- _SOURCE TEXT_:
Adam Elga, a professor of philosophy, said he has been interested in the topic of risk for several years and previously co-taught a course on the philosophy of extreme risk. That course piqued his interest in the idea of cascading failures, in which a series of small failures builds within a system and results in a catastrophic failure.
Elga is conducting a series of experiments this year with financial support from the research community that examines how individuals assess risks in situations where there is a small, but real, risk of catastrophic failure.
Elga’s hypothesis is that many experiment participants will struggle to accurately account for the risk of catastrophic failure. In the same way, Elga said, policymakers and the public can be lulled into complacency by the fact that important global systems haven’t experienced catastrophic failure — even though the risk is real and the potential consequences devastating.
“There is some evidence that people aren’t going to be scared enough by the bad outcomes until they’ve already been hit by one,” Elga said. “But once you get hit by a really big one, it’s too late and the game is over.”
Elga said he has derived benefits from the research community beyond direct support for his work.
“It’s been stimulating to hear people from adjacent fields such as psychology, to talk to people who have thought about this from mathematical and engineering perspectives,” he said.
Another participant is Stanley Katz, a lecturer with the rank of professor in public and international affairs, who has begun applying ideas about risk from the research community in his study on philanthropy.

- _RECORDS PROVIDED_:
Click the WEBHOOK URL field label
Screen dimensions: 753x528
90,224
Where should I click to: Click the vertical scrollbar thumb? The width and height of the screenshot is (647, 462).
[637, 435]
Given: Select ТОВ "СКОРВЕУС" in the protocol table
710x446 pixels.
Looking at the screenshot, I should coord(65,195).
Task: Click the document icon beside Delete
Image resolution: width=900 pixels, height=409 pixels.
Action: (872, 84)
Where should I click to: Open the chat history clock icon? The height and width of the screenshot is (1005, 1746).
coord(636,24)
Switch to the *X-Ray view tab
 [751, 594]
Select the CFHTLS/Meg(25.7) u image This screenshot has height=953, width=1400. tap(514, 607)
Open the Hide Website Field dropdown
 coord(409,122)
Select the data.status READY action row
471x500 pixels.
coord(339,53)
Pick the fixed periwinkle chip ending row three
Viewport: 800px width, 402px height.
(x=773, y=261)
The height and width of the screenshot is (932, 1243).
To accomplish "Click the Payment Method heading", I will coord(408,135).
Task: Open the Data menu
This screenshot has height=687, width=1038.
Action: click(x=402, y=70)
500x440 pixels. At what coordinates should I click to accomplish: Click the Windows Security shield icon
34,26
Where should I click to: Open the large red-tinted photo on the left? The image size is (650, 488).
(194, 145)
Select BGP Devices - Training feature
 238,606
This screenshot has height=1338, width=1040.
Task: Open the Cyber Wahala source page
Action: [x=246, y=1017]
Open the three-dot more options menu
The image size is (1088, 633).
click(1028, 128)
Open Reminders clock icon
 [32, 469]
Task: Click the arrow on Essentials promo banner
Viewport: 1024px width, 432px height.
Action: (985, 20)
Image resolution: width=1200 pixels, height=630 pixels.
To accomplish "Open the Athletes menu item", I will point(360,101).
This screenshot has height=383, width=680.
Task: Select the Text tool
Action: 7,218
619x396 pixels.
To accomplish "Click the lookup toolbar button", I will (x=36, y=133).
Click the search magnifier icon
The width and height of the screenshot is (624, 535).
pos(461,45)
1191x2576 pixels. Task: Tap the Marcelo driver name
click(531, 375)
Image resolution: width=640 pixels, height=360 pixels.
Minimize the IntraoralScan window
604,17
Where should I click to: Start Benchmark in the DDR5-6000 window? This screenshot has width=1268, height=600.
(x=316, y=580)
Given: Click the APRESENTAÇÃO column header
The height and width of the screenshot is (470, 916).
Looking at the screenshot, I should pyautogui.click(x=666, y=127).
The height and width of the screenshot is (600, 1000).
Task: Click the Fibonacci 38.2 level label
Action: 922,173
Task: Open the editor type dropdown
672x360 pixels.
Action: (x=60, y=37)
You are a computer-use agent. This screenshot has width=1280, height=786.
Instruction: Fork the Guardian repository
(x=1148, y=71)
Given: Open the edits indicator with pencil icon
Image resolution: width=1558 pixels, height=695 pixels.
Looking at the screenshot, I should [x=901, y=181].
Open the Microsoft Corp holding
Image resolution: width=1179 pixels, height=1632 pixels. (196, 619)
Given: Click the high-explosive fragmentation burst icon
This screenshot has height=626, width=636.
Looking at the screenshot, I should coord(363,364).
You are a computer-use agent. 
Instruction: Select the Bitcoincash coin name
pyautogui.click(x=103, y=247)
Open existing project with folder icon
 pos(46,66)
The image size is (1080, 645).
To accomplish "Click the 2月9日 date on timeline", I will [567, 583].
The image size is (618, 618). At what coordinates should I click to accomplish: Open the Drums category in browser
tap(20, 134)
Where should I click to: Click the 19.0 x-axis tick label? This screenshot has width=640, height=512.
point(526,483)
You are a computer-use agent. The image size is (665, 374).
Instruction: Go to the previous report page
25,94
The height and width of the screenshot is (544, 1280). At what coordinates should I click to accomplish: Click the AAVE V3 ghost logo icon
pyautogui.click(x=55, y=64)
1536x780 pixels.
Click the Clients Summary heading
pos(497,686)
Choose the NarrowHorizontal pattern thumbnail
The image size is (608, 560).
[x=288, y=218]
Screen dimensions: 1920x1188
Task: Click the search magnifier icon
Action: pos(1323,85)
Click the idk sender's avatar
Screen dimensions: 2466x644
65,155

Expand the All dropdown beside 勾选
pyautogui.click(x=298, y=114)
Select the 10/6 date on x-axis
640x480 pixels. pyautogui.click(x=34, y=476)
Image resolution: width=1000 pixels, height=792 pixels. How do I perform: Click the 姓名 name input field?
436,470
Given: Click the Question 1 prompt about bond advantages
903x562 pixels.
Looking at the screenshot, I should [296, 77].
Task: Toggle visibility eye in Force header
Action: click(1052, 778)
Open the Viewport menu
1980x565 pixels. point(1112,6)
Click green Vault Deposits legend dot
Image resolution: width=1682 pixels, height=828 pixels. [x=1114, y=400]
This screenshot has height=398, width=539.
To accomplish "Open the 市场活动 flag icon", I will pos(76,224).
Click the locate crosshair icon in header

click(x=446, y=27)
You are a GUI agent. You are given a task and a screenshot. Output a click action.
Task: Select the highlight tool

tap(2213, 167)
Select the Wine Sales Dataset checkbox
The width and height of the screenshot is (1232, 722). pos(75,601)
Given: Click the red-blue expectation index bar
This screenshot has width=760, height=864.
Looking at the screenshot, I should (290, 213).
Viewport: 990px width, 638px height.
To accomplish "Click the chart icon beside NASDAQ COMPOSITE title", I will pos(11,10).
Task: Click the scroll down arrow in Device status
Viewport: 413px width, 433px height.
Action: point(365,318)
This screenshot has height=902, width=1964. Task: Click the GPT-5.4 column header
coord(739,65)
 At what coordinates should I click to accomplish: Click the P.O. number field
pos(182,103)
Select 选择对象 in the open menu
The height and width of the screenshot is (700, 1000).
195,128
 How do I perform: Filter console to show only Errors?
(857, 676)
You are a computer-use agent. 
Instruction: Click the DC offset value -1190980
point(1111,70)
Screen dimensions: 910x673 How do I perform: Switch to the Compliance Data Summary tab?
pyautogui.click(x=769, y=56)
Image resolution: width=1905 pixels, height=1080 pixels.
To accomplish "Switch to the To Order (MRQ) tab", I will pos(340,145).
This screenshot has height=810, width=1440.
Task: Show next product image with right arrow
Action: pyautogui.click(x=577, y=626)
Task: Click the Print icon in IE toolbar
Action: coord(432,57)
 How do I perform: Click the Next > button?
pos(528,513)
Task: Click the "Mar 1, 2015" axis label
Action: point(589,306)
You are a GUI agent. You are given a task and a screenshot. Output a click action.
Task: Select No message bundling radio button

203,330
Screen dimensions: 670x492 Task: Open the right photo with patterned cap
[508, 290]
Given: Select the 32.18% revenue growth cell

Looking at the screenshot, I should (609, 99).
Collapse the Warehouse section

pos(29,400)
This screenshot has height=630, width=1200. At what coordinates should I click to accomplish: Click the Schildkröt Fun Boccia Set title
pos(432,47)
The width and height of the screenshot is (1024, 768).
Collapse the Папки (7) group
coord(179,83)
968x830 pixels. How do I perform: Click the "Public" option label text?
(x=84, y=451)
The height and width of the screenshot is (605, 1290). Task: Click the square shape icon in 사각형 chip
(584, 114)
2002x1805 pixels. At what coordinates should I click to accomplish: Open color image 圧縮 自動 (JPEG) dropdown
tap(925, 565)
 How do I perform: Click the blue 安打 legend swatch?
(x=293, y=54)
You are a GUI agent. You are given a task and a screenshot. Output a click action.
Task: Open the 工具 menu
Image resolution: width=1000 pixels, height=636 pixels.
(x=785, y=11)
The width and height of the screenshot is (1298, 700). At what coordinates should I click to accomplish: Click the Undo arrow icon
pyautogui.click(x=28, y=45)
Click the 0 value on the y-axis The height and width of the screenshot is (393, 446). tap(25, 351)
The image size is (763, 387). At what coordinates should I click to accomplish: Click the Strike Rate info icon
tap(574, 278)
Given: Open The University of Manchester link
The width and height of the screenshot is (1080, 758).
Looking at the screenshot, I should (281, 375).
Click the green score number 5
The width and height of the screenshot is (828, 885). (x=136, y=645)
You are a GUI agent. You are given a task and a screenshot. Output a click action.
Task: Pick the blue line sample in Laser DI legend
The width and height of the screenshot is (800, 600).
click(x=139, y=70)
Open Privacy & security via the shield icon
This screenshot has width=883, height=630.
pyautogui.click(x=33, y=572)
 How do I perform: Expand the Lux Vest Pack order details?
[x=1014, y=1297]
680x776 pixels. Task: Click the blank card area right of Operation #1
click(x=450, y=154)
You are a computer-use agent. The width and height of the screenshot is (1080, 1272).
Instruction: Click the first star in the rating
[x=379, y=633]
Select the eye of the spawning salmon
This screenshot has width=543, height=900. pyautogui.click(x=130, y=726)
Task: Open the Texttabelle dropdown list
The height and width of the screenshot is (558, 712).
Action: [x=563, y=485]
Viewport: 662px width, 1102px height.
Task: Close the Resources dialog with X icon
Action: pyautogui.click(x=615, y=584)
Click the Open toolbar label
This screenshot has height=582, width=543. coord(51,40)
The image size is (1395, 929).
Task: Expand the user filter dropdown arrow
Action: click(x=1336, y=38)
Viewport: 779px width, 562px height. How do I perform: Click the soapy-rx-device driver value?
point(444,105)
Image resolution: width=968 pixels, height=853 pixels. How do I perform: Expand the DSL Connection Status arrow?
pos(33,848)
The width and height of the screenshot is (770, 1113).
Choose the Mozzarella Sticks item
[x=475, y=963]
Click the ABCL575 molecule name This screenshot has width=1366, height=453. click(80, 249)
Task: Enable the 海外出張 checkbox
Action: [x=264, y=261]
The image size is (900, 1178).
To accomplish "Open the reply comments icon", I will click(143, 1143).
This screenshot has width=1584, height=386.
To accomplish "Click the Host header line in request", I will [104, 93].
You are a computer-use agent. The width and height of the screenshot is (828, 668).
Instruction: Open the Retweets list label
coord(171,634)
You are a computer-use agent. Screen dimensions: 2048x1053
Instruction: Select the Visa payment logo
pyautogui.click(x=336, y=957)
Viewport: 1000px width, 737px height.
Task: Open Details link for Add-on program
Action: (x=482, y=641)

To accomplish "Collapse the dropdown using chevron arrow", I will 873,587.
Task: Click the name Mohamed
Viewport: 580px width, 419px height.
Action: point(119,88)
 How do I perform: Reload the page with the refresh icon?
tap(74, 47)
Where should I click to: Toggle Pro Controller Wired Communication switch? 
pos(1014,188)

- _USING THE INFORMATION_:
a – Answer these about the text on risk research:
(i) What course did Elga previously co-teach?
(ii) According to Elga's hypothesis, what will many experiment participants struggle to do?
(iii) In what study is Stanley Katz applying ideas about risk from the research community?
b – Pick up the text on risk research after its final sentence and keep writing.
The records have no connection to the text on risk research.

- _RESULTS FOR THE EXERCISE_:
a –
(i) A course on the philosophy of extreme risk.
(ii) Accurately account for the risk of catastrophic failure.
(iii) His study on philanthropy.

b –
How does a major philanthropic donor, for example, decide between spending $100 million in Africa on bed nets, which have a known effect on the transmission of malaria, or spending the same sum on an unproven vaccine that could either be much more effective than bed nets or be a total failure? Such decisions, Katz said, are based, in part, on assessments of risk.
“The field hasn’t ordinarily been studied this way,” Katz said. “This is relatively new language, and this is one of the things that appeals to me about the project. I’m learning a lot from scholars in social sciences who are much more accustomed to working with the language of risk.”
No easy answers
Vu Chau, a member of the Class of 2015, is an undergraduate fellow with the research community and received funding for summer research on risk-related topics. The economics major is working to understand the impact that policies the Federal Reserve implemented in response to the 2007-08 financial crisis had on emerging markets.
“Before the crisis, the common thinking was that we need only design policies and regulations that focus on individual agents such as banks, because the larger system would be safe if each of its components is safe,” Chau said. “However, the crisis taught us that even when individual parts act prudently and follow regulations, the whole system can fail under certain conditions. This is precisely why systemic risk is dangerous and deserves the kind of attention it is getting.”
Systemic risk is a topic that doesn’t lend itself to easy answers, Centeno said.
Warning systems — such as better measures of financial risk to avert another financial crisis — can be helpful but are limited. Regulations — such as environmental rules to slow global warming — can cause unintended problems.
Safety nets — such as redundant equipment on power grids — are expensive and can actually increase risky behavior.
Shut-off switches — such as quarantines to limit the spread of disease — are practically and ethically challenging.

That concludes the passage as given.